Lines below starting with the line with "Privacy Policy (442, 2429)" and going on through the line with "30 Years (989, 1723)" must be output exactly; the rest of the records must be left out.

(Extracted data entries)
###

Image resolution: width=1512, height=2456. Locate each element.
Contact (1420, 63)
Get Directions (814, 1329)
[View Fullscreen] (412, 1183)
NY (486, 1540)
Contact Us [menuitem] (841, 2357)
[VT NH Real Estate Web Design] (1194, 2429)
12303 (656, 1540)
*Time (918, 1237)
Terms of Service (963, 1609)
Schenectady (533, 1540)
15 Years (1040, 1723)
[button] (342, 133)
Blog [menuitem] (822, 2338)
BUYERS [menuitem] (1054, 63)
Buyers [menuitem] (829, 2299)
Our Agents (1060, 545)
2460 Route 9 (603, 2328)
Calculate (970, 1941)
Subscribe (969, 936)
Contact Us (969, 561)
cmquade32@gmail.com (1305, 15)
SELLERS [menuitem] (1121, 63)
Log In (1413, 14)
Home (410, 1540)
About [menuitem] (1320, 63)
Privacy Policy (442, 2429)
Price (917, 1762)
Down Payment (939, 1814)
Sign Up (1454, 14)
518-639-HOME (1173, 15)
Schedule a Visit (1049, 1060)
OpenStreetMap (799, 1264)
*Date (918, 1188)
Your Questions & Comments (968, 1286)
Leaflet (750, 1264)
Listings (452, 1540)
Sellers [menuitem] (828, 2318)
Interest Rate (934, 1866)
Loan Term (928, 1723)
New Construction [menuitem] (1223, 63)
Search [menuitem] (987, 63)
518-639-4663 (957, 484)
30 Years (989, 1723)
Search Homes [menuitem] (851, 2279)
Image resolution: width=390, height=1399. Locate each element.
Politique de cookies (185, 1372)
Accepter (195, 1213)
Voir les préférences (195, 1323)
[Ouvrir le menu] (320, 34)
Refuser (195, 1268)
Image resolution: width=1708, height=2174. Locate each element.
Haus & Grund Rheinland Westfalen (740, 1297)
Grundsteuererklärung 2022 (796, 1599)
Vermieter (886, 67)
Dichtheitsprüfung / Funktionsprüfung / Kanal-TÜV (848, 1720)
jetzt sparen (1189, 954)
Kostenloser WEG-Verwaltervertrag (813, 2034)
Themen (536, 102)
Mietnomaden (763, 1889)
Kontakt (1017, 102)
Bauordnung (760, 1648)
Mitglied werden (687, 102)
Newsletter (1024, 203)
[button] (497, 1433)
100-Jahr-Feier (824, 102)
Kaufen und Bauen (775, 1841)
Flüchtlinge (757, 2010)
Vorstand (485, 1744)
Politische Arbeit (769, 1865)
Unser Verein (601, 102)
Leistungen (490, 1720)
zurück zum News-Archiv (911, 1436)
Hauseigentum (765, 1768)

###

◆ Response below
Privacy Policy (442, 2429)
Price (917, 1762)
Down Payment (939, 1814)
Sign Up (1454, 14)
518-639-HOME (1173, 15)
Schedule a Visit (1049, 1060)
OpenStreetMap (799, 1264)
*Date (918, 1188)
Your Questions & Comments (968, 1286)
Leaflet (750, 1264)
Listings (452, 1540)
Sellers [menuitem] (828, 2318)
Interest Rate (934, 1866)
Loan Term (928, 1723)
New Construction [menuitem] (1223, 63)
Search [menuitem] (987, 63)
518-639-4663 (957, 484)
30 Years (989, 1723)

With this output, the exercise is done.